BEGIN Material shown
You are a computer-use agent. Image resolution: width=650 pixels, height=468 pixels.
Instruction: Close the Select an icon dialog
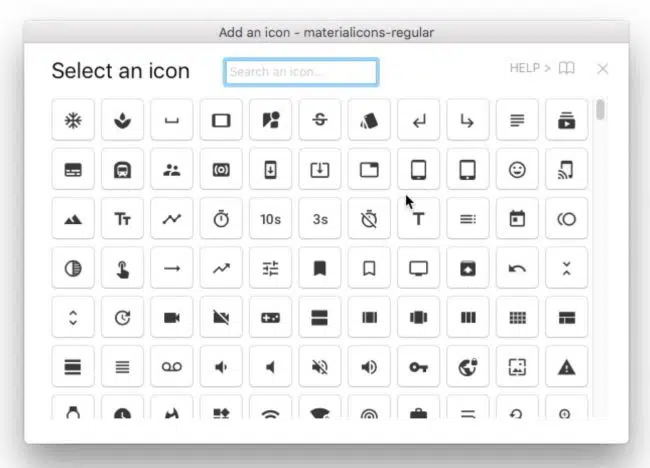click(x=602, y=68)
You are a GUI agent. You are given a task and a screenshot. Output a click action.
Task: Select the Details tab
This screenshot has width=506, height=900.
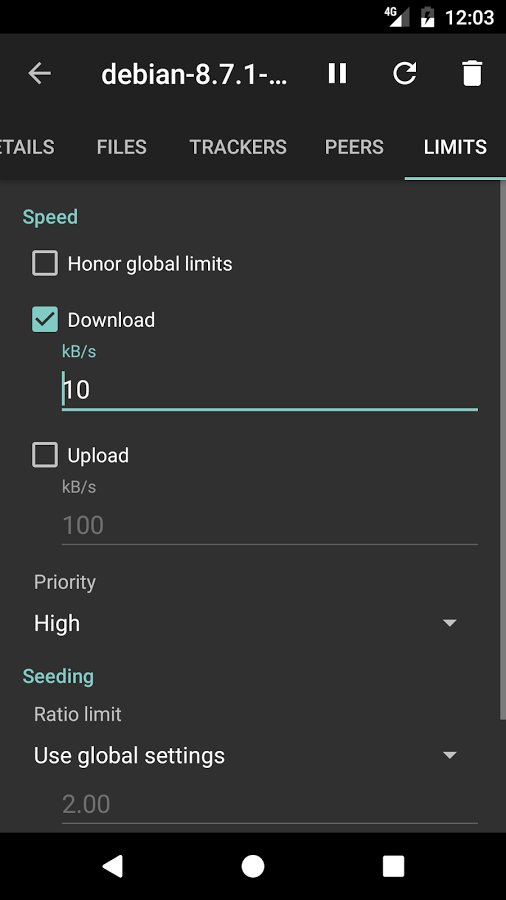pyautogui.click(x=27, y=147)
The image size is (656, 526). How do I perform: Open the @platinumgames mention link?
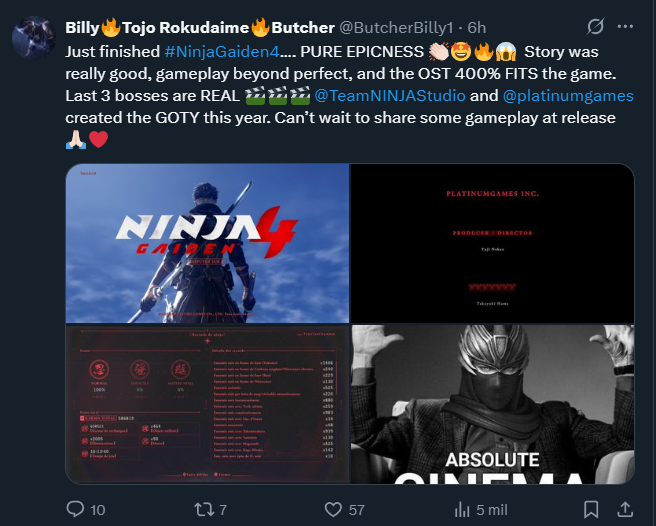(568, 96)
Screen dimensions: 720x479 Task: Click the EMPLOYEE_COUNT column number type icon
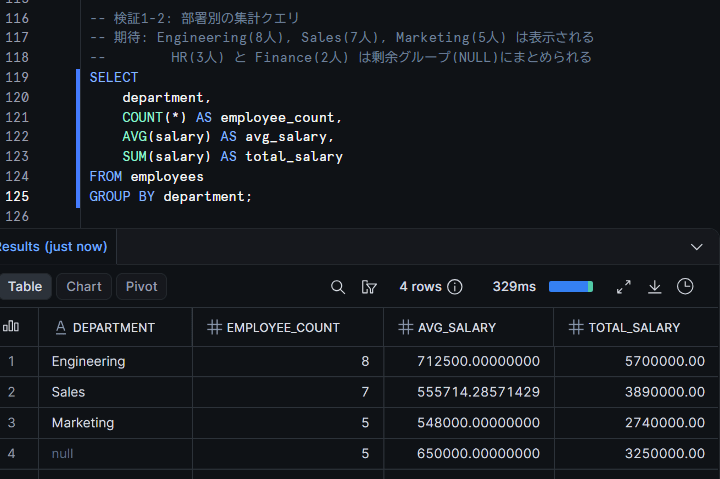[x=214, y=327]
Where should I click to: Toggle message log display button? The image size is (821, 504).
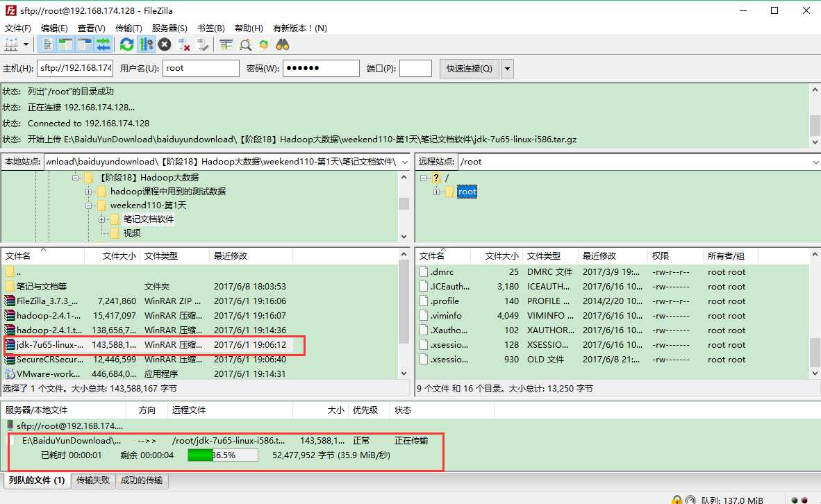point(47,44)
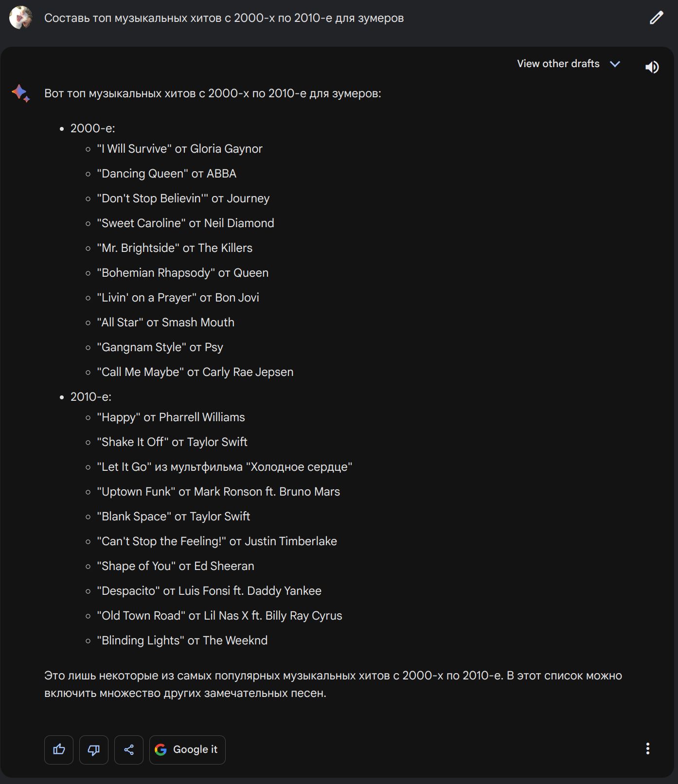
Task: Click the chevron beside View other drafts
Action: tap(615, 64)

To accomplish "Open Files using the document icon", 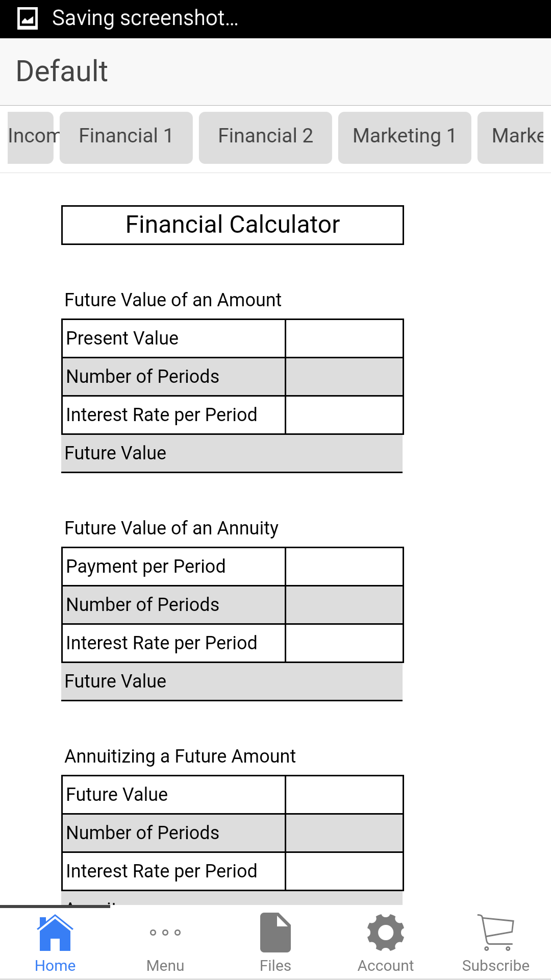I will pyautogui.click(x=275, y=941).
END Material shown
**Assignment**
State how many lines of the records contain the word "agent". Give that number alone.

**Reply to the exercise**
2